NCPA - National Center for Policy Analysis

What Will The Y2K Fix Cost?

July 15, 1998

Experts are divided over the question of how much disruption and cost will be involved in fixing computers to properly reflect year 2000 dates. They generally agree, however, that companies are already spending considerable sums to avert computer system shutdowns less than 18 months from now -- and will be spending even more next year.

This diversion of resources from truly productive pursuits will doubtless trim economic growth.

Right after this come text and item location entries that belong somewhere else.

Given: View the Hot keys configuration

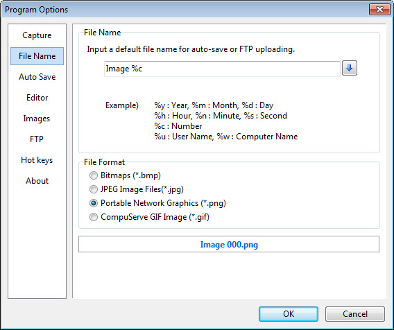Looking at the screenshot, I should click(37, 160).
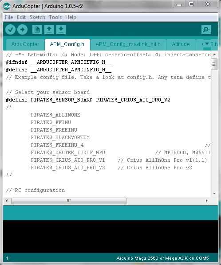Image resolution: width=221 pixels, height=265 pixels.
Task: Open the Serial Monitor magnifier icon
Action: point(206,30)
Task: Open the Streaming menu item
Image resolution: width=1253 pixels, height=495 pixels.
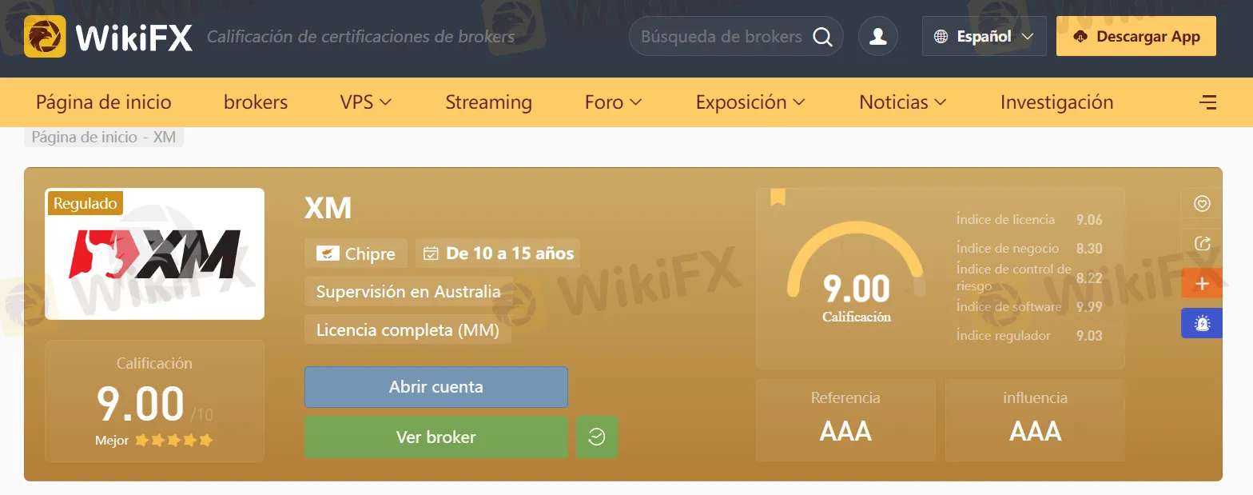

  • Edward Yardeni, chief economist at Deutsche Bank Securities, believes the chances of a global recession due to the year 2000 bug to be 70 percent -- with utilities, telecommunications and transportation the key sectors to watch.
  • The Gartner Group consulting firm places the total U.S. repair cost as high as $200 billion from 1998 through the year 2000.
  • On the other hand, analysts at Merrill Lynch & Co. think that large U.S. companies will be ready for the year 2000 and repairs won't have a large effect on earnings.
  • Federal Reserve Board member Edward Kelley estimates the private sector has sunk some $50 billion into Y2K fixes.

Standard & Poor's economist Cynthia Latta raises the point that people who are worried their credit cards won't work might take money out of their banks -- leaving them short of required reserves. The Federal Reserve, however, has said it is prepared to supply plenty of credit to banks to help them bridge the period.

Worried about timely deliveries, companies might start building inventories toward the end of next year. That factor, along with a slowdown in spending on Y2K fixes, could cause growth to slip to an annual rate of 2 percent by the second half of 2000, from an annual 3 percent in the second half of 1999, Latta suggests.